I see this breaking change as an improvement, since hiding the cache
topology to user space introduced lots of ugliness and complexity to
the CQM PMU without improving accuracy over user space adding the
events.
Implementation ideas:
First idea is to expose one monitoring file per resource in a CTRLGRP,
so the list of CTRLGRP's files would be: schemata, tasks, cpus,
monitor_l3_0, monitor_l3_1, ...
the monitor_<resource_id> file descriptor is passed to perf_event_open
in the way cgroup file descriptors are passed now. All events to the
same (CTRLGRP,resource_id) share RMID.
The RMID allocation part can either be handled by RDT Allocation or by
the RDT Monitoring PMU. Either ways, the existence of PMU's
perf_events allocates/releases the RMID.
Also, since this new design removes hierarchy and task events, it
allows for a simple solution of the RMID rotation problem. The removal
of task events eliminates the cgroup vs task event conflict existing
in the upstream version; it also removes the need to ensure that all
active packages have RMIDs at the same time that added complexity to
my version of CQM/CMT. Lastly, the removal of hierarchy removes the
reliance on cgroups, the complex tree based read, and all the hooks
and cgroup files that "raped" the cgroup subsystem.

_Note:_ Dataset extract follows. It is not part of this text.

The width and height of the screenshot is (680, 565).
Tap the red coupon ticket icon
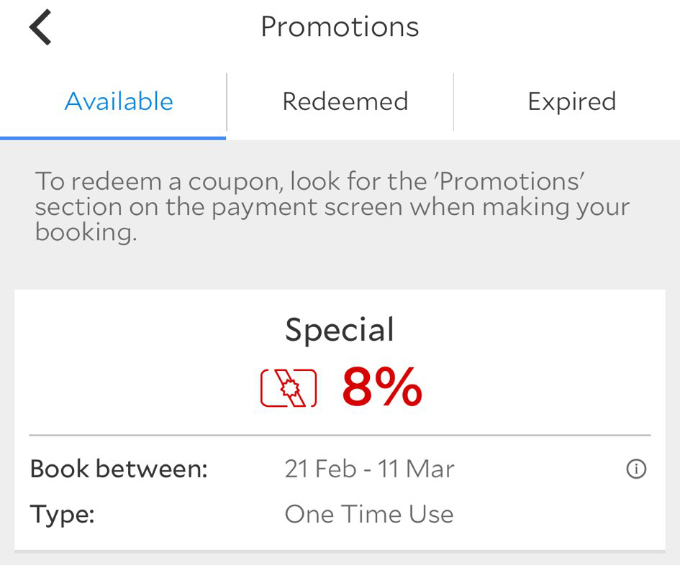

Yes, not sure if the view is same after I sent the implementation details in
documentation :) (most likely it is).
But the option could be to not support perf_cgroup for cqm and support a new
option in perf to monitor resctrl groups and tasks (or some other options
like mongrp)
Agree with no supporting cgroups. This proposal is about supporting
neither cgroups nor tasks and do all monitoring through CTRLGRPs
through an expansion of an existing perf option.
I am so far inclined to creating a new monitoring interface that way we dont
try to "rape" the existing perf specifics for this RDT or later RDT
quirk/features.
On first inspection it seems to me like perf would be fine with this
approach. It requires no changes to the system call and just some
changes in the way the cgroup_fd is handled in perf_event_open
(besides making sure that a context-less PMU don't break things). Do
you foresee any conflict with future features?
Thanks,
David